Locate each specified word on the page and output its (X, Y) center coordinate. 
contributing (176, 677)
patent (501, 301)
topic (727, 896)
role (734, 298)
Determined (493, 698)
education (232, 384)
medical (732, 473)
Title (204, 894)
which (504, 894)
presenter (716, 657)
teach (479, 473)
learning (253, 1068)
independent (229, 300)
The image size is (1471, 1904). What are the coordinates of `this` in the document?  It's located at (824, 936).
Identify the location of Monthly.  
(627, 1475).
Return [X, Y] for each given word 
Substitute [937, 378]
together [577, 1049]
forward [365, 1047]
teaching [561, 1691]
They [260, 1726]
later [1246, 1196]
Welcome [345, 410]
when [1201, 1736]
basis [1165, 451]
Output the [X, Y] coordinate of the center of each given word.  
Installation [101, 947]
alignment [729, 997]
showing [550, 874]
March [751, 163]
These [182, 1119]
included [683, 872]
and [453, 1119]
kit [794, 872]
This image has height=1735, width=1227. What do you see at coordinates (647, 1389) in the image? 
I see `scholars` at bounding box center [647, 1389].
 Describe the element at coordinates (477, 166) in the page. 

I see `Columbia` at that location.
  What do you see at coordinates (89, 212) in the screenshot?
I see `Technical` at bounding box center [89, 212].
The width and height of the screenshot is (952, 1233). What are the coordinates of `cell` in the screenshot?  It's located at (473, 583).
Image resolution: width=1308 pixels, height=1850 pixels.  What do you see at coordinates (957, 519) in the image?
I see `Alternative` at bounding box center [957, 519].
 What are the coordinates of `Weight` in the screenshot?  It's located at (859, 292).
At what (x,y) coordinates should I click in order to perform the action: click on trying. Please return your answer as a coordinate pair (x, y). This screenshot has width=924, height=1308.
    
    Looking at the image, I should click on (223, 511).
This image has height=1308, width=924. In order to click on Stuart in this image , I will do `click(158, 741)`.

########

Convert every line of the material above into a JSON list of strings, one string per line, and omit the blank lines.

[
  "Locate each specified word on the page and output its (X, Y) center coordinate. ",
  "contributing (176, 677)",
  "patent (501, 301)",
  "topic (727, 896)",
  "role (734, 298)",
  "Determined (493, 698)",
  "education (232, 384)",
  "medical (732, 473)",
  "Title (204, 894)",
  "which (504, 894)",
  "presenter (716, 657)",
  "teach (479, 473)",
  "learning (253, 1068)",
  "independent (229, 300)",
  "The image size is (1471, 1904). What are the coordinates of `this` in the document?  It's located at (824, 936).",
  "Identify the location of Monthly.  ",
  "(627, 1475).",
  "Return [X, Y] for each given word ",
  "Substitute [937, 378]",
  "together [577, 1049]",
  "forward [365, 1047]",
  "teaching [561, 1691]",
  "They [260, 1726]",
  "later [1246, 1196]",
  "Welcome [345, 410]",
  "when [1201, 1736]",
  "basis [1165, 451]",
  "Output the [X, Y] coordinate of the center of each given word.  ",
  "Installation [101, 947]",
  "alignment [729, 997]",
  "showing [550, 874]",
  "March [751, 163]",
  "These [182, 1119]",
  "included [683, 872]",
  "and [453, 1119]",
  "kit [794, 872]",
  "This image has height=1735, width=1227. What do you see at coordinates (647, 1389) in the image? ",
  "I see `scholars` at bounding box center [647, 1389].",
  " Describe the element at coordinates (477, 166) in the page. ",
  "I see `Columbia` at that location.",
  "  What do you see at coordinates (89, 212) in the screenshot?",
  "I see `Technical` at bounding box center [89, 212].",
  "The width and height of the screenshot is (952, 1233). What are the coordinates of `cell` in the screenshot?  It's located at (473, 583).",
  "Image resolution: width=1308 pixels, height=1850 pixels.  What do you see at coordinates (957, 519) in the image?",
  "I see `Alternative` at bounding box center [957, 519].",
  " What are the coordinates of `Weight` in the screenshot?  It's located at (859, 292).",
  "At what (x,y) coordinates should I click in order to perform the action: click on trying. Please return your answer as a coordinate pair (x, y). This screenshot has width=924, height=1308.",
  "    Looking at the image, I should click on (223, 511).",
  "This image has height=1308, width=924. In order to click on Stuart in this image , I will do `click(158, 741)`."
]